However, you may well ask me: “So, what is good in this situation? How can you say you want to promote the good?” I recognize that such a question comes from a position that is so blurred because not many people can relate to this kind of whingeing agitation. By then I have come to the view that writing about it is my only source of redemption. And in the public arena of disability, the fate that is assumed to dominate my life is a stereotype so hard to bear, almost much worse than the reality of Friederichs Ataxia itself.
So, why is the promotion of good so soured in the field of disability support? My thinking on this question has developed as I have lived with Friederichs Ataxia for most of my life. It has recently intensified when I moved in to live within as a part of a shared supported accommodation regime. Disability is continually placed in a too hard basket; of course there will be variations, depending on the kind of disability we are talking about and its consequences for a person’s everylife and care. There are so many different kinds of disability.
And here’s the thing: why are they always so standardised? Why do we as a society try to put all the different forms of disability into one basket? By doing this, overall social policy generalises across many ailments and develops standardised processes. I suspect that this standardising arises from the development of social policies that are aligned with a rigid application of cost benefit analysis. And so the costs of care, and the need to keep costs down, becomes a very prominent, if not too prominent part of developing policies and the great variety of disabilities somehow gets hidden from view behind the term: disablity.

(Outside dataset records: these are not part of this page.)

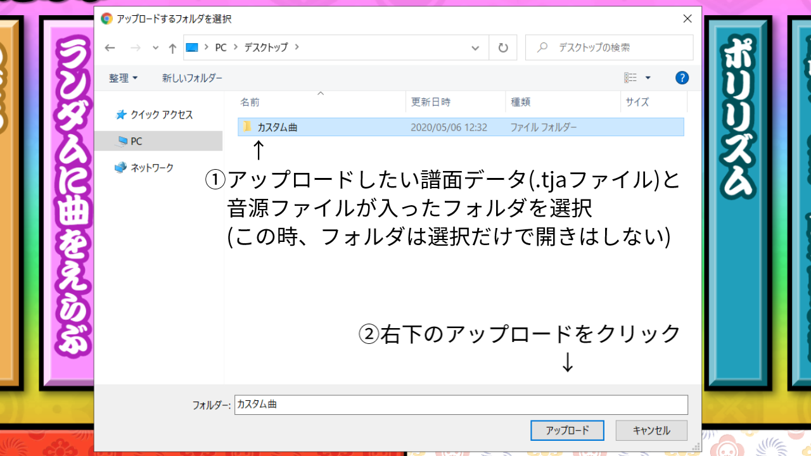Select PC in the breadcrumb path
Screen dimensions: 811x456
coord(220,48)
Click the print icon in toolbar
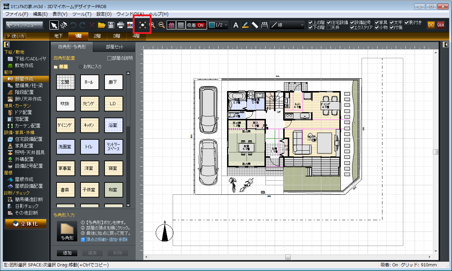 pos(120,25)
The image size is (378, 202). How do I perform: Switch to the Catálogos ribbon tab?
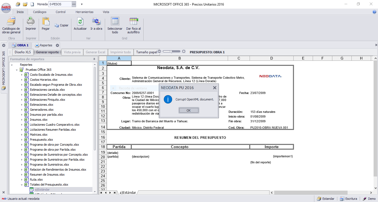pyautogui.click(x=39, y=12)
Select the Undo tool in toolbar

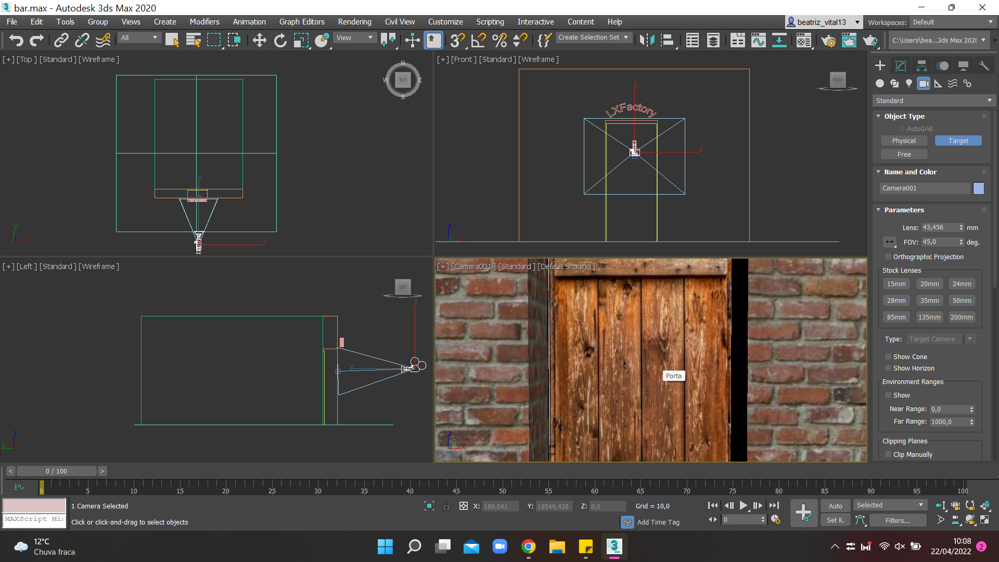click(15, 40)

So this is my suspicion, borne out from many years of experience. This is part of the failure to see the reality and to consider “disability” from behind standardised practices. The appropriate processes to deal with individual cases gets lost in the meantime. With such an orientation it is so very difficult to pinpoint the incorrect processes that are in place. Care is offered by a system where efficiency dominates, and leaves little room for effectiveness. My life is continuously constrained by ineffective service that arises from within the disability sector because carers are constrained from acting on their own initiative to address some persistent need of the person cared for. Consider the following case:
The inactiveness of disability care
“The case of an Adelaide woman who died after being left by carers in a cane chair 24-hours-a-day for a year shows the community still does not value people with disabilities as much as it should, advocates say. They say neighbours and carers should have raised concerns with authorities before Ann Marie Smith died last month. Ms Smith, 54, died on April 6 of severe septic shock, multi-organ failure, severe pressure sores, malnutrition and issues connected with her cerebral palsy.”
She had not left her home in upmarket Kensington Park for “a number of years”, SA Police said.

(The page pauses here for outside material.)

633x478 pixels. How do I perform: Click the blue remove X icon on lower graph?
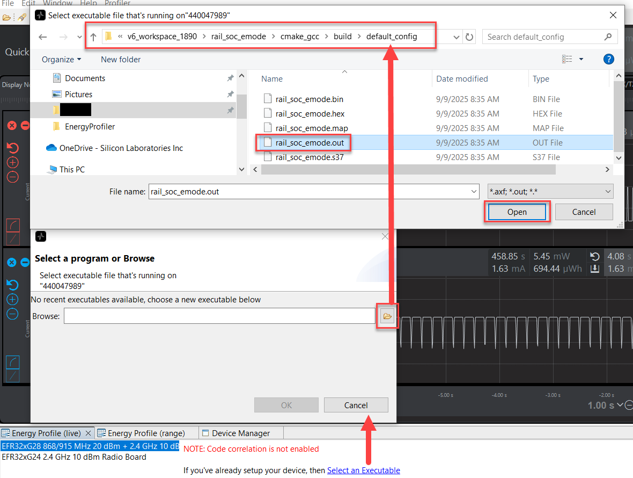click(11, 262)
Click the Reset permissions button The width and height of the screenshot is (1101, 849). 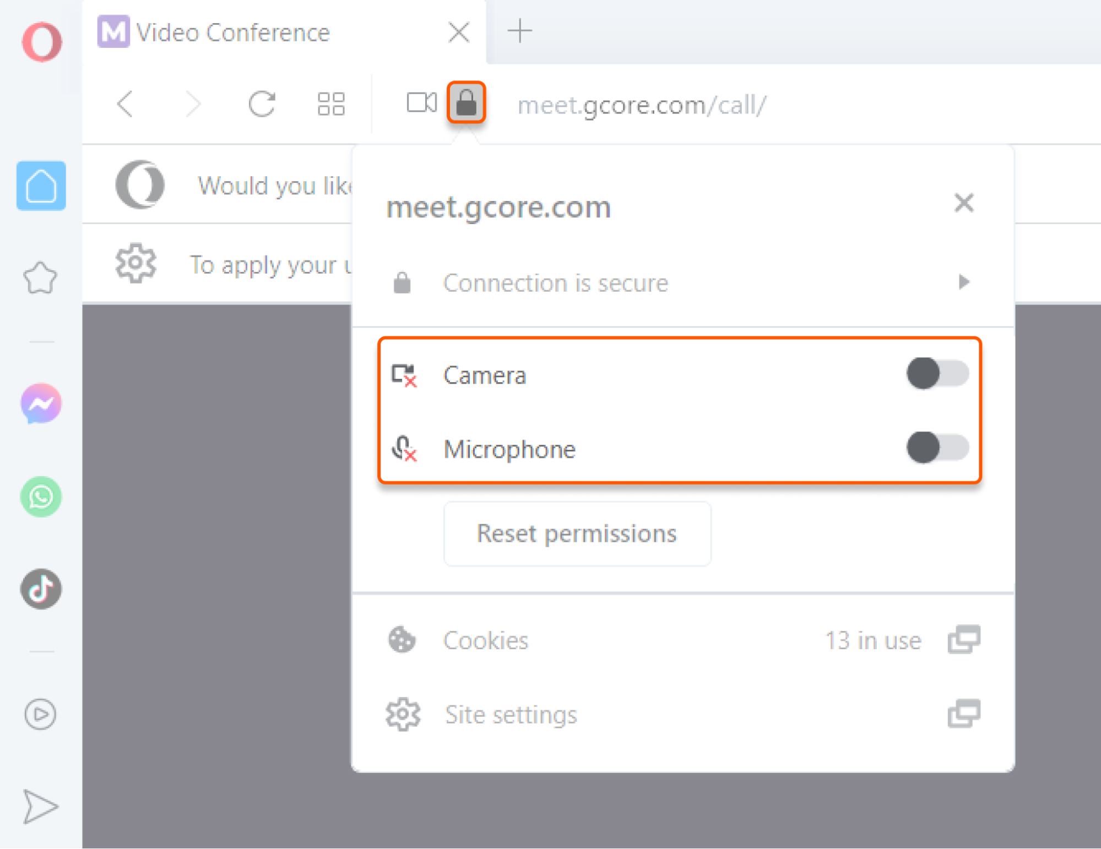pos(577,533)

Her death, which Detective Superintendent Des Bray described as happening in “disgusting and degrading circumstances”, has now become the subject of a manslaughter charge for the sole carer.

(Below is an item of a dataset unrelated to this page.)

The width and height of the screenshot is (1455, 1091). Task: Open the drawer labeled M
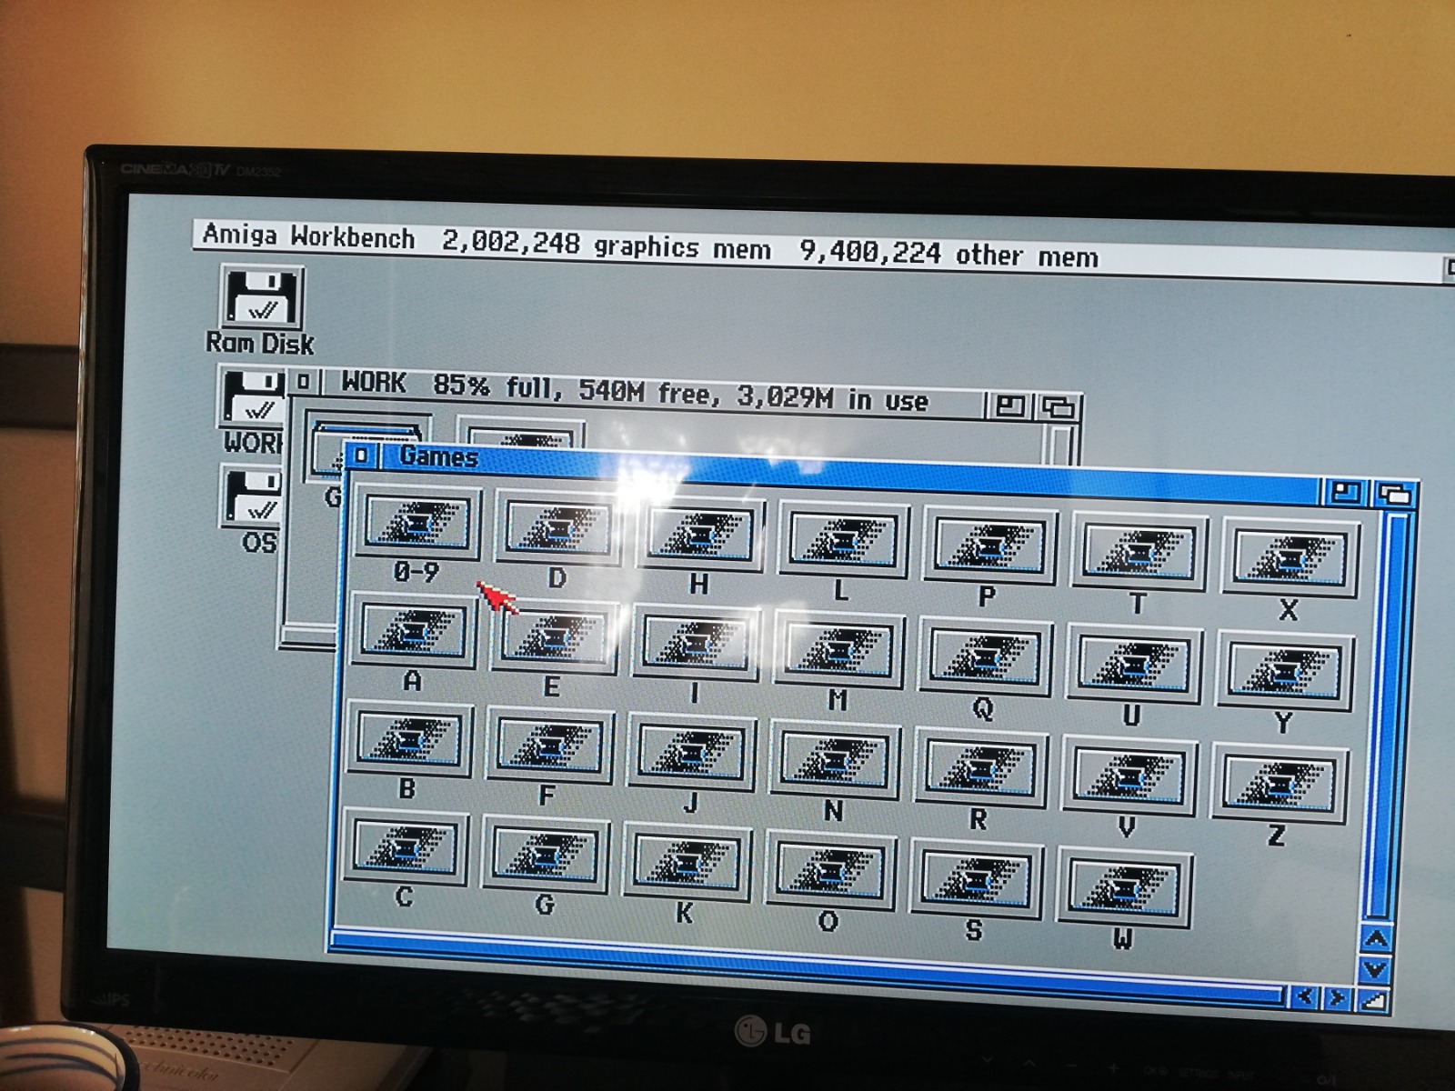click(x=838, y=649)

“As neighbours and as carers and family members, we all have a role and a duty to make sure that our vulnerable people are really well looked after.”
My life at present
My life has been sadly withdrawn through progressive blindness and what I believe is becoming a total body shutdown. I struggle to find a truthful answer of why this is happening to me, that pleases me. I am an intelligent man who requires more than weasel words rearranging the truth or even not spoken about. But I am a recipient of care in a caregiving situation where the truth is at times hindered by demands that are placed upon a caregiving role. This role is one that really frustrates me, simply because I am not told the truth. Support workers are often scared to hurt my feelings, but then again what is my depiction of the truth? Is it merely my depiction of reality or a misguided lie? In this case, should we just find a situation that can best deliver a pseudo genuine answer or should we go further? And so we come to the difficult but necessary question: what are the costs and the benefits involved in this truth-telling process? How can we look to a future that in truth provides nothing but a saddened reality? So, what is the truth?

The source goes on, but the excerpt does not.